Reputation: 61
Very new to Python and haven't found specific answer on SO but apologies in advance if this appears very naive or elsewhere already.
I am trying to print 'IncorporationDate' JSON data from multiple urls of public data set. I have the urls saved as a csv file, snippet below.

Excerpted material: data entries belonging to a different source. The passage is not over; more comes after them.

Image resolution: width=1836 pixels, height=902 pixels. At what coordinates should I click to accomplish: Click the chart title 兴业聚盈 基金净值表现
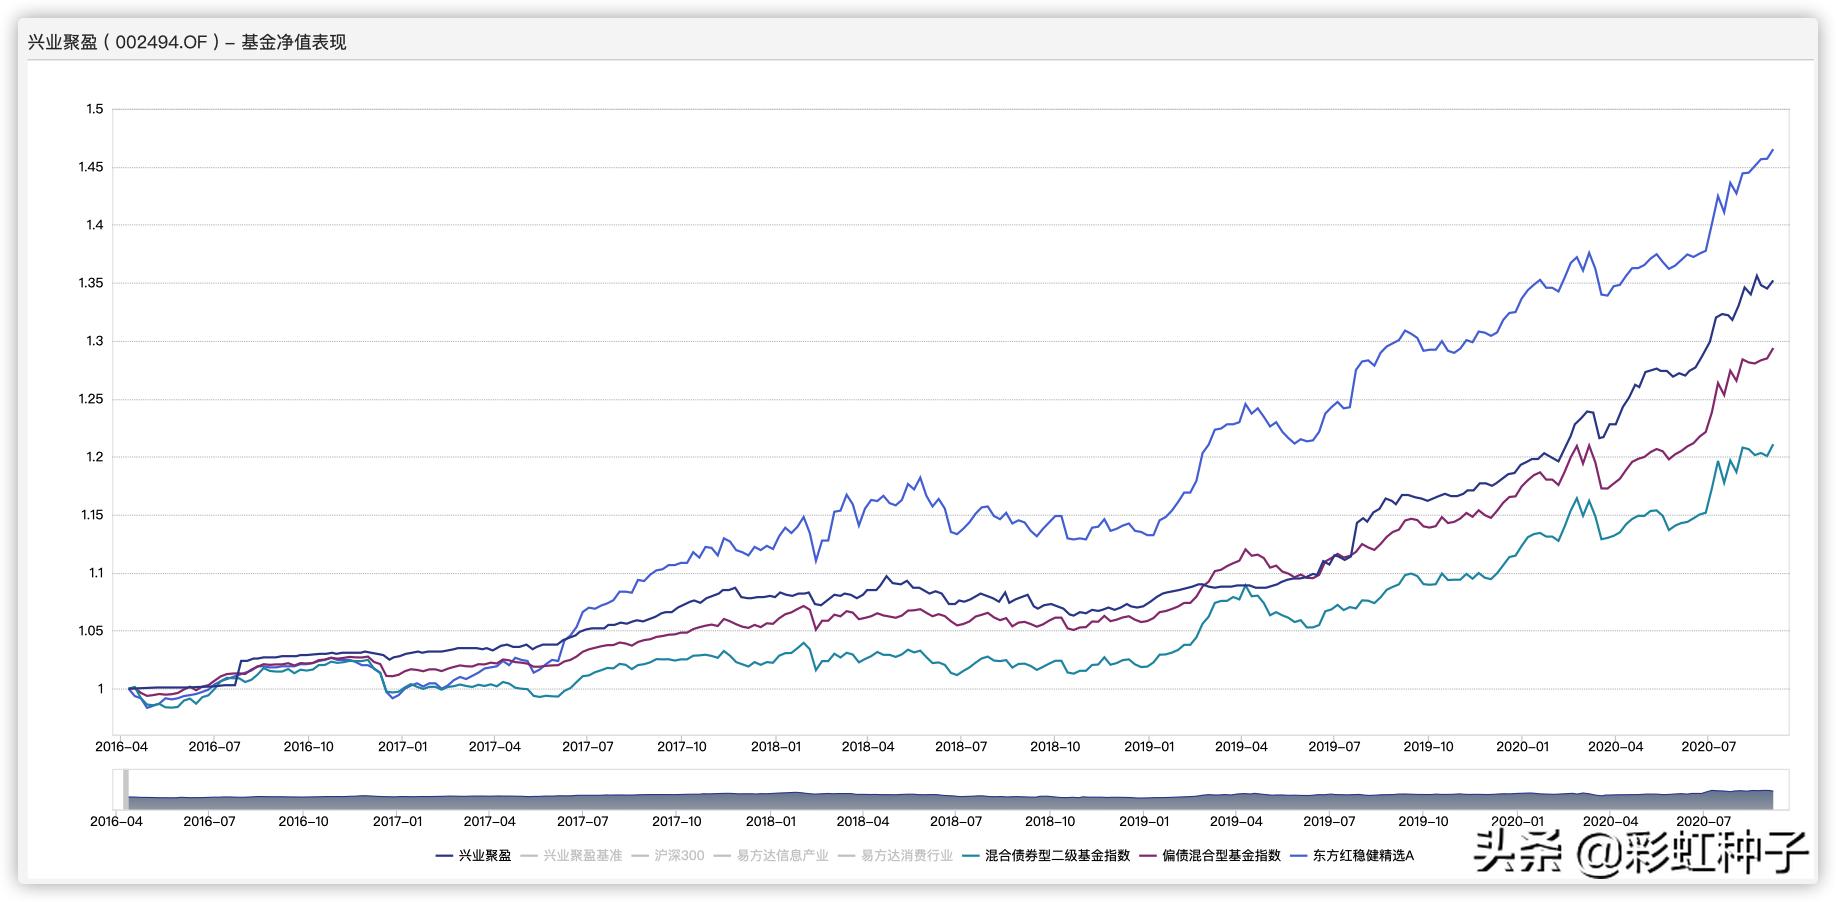pos(187,42)
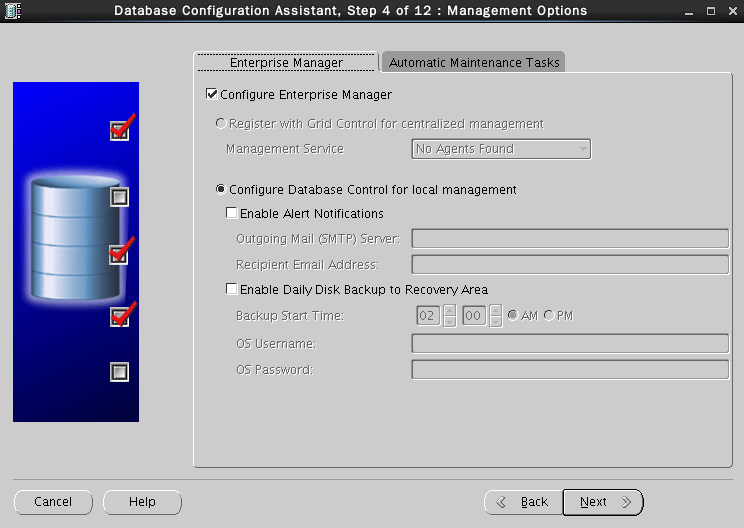Open Help for management options

(142, 502)
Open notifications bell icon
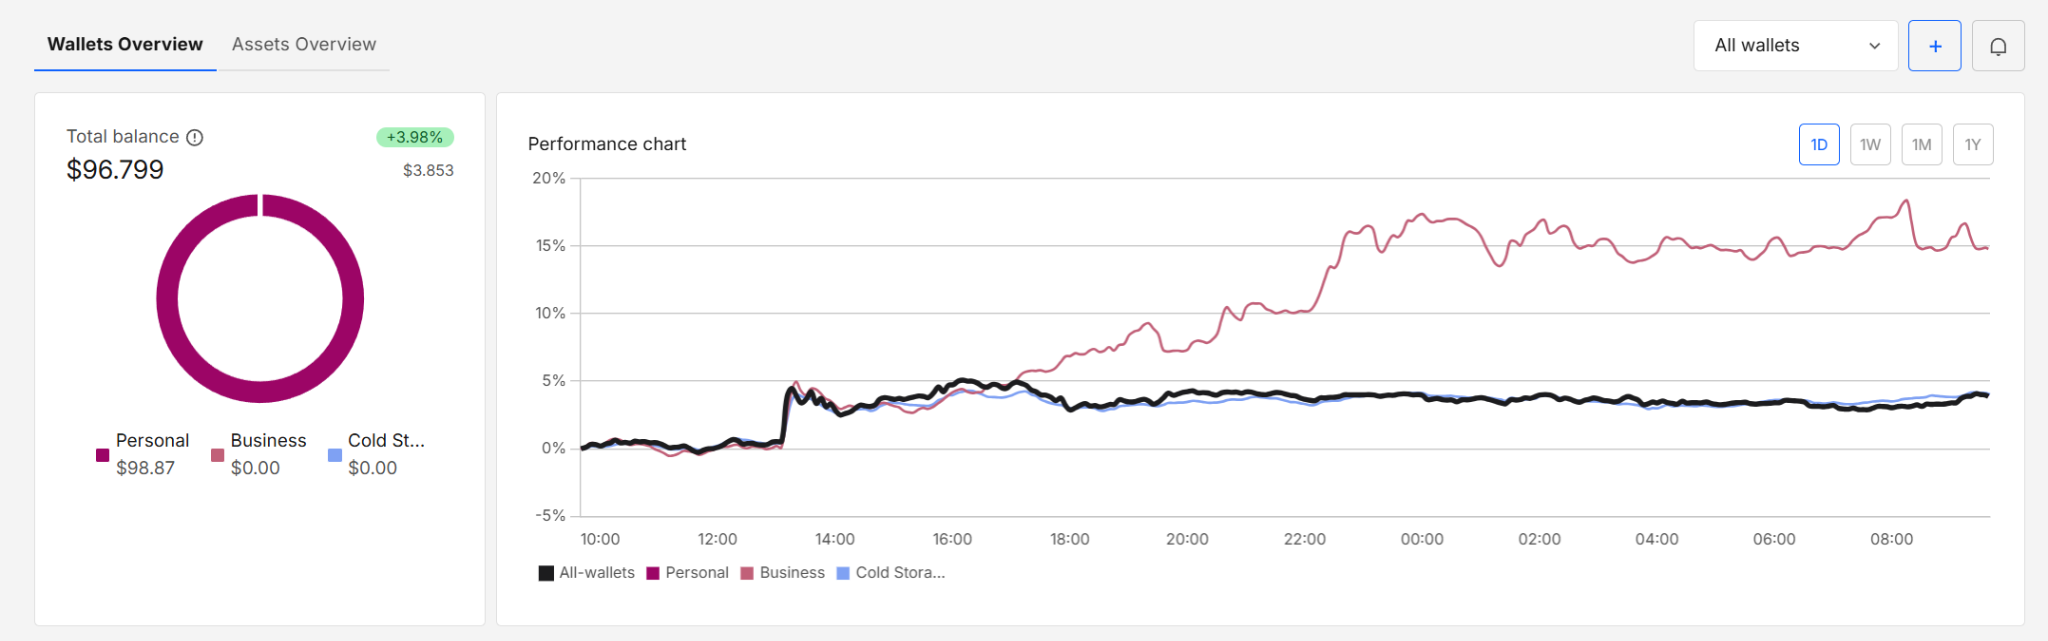The height and width of the screenshot is (641, 2048). point(1997,46)
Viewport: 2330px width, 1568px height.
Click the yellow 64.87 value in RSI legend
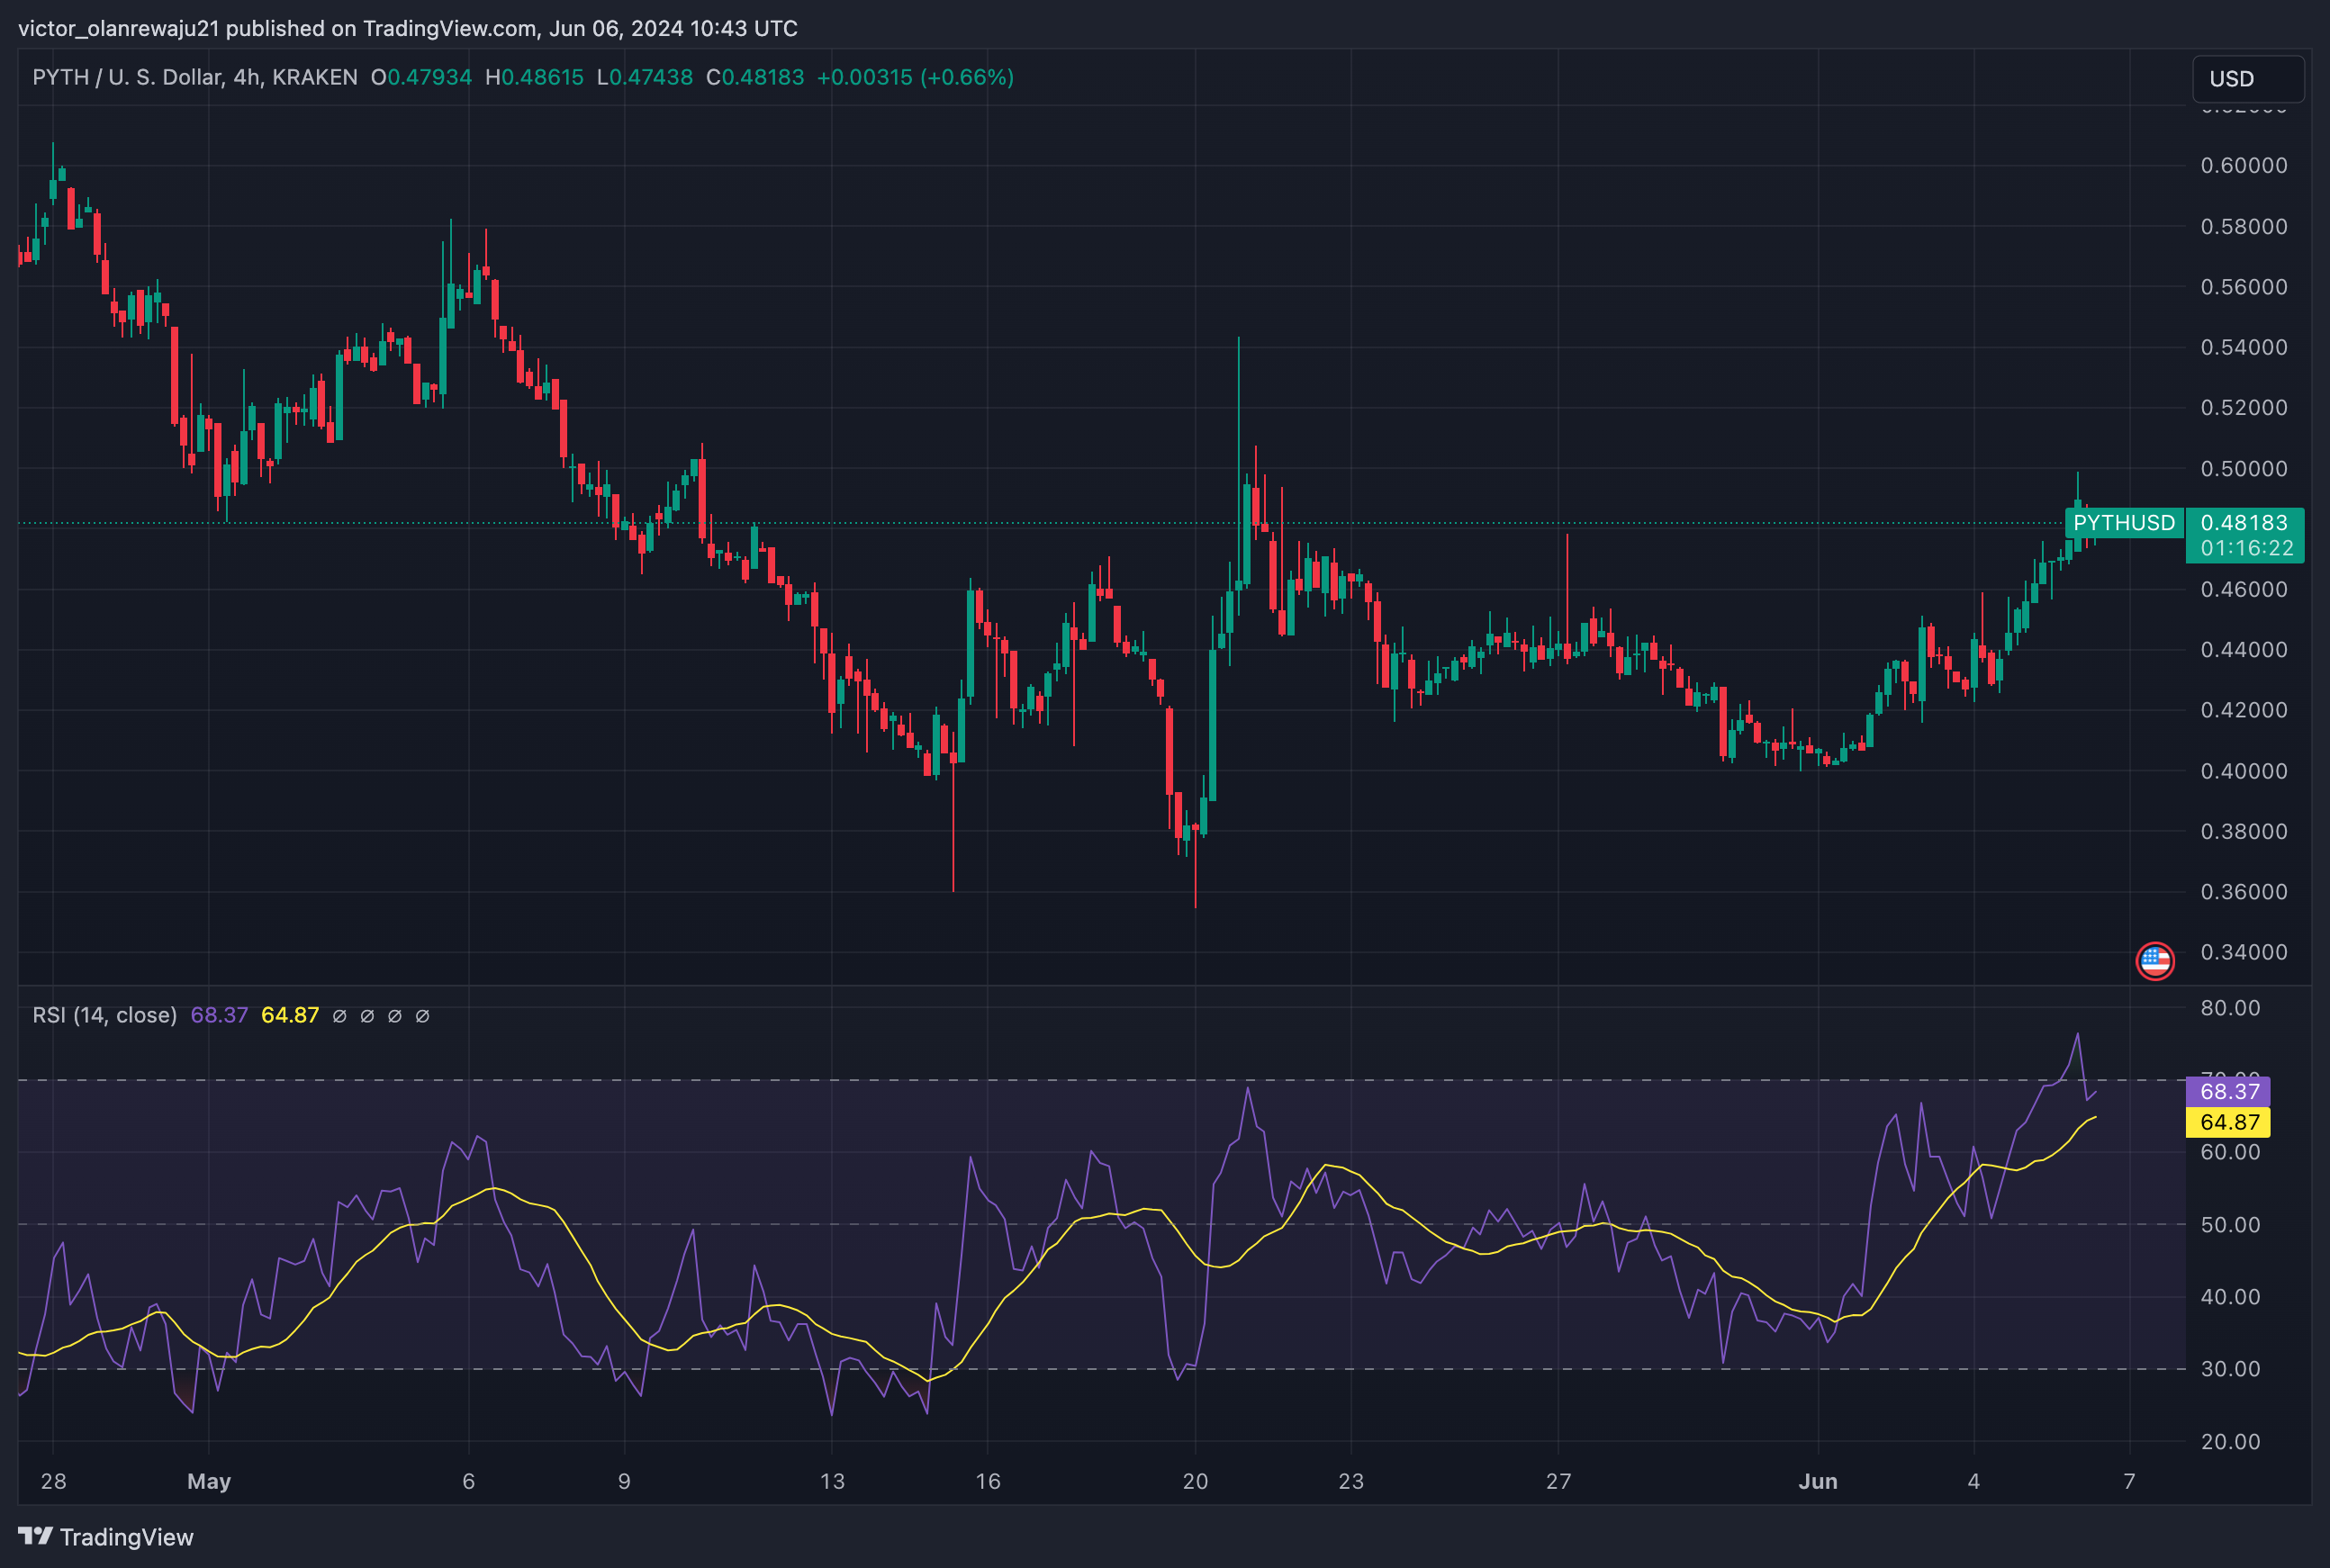[x=289, y=1015]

I am only getting as far as printing ALL the JSON data from one url, and I am uncertain how to run that over all of the csv urls, and write to csv just the IncorporationDate values.
Any basic guidance or edits are really welcomed!
try:
# For Python 3.0 and later
from urllib.request import urlopen
except ImportError:
# Fall back to Python 2's urllib2
from urllib2 import urlopen
import json
def get_jsonparsed_data(url):
response = urlopen(url)
data = response.read().decode("utf-8")
return json.loads(data)
url = ("http://data.companieshouse.gov.uk/doc/company/01046514.json")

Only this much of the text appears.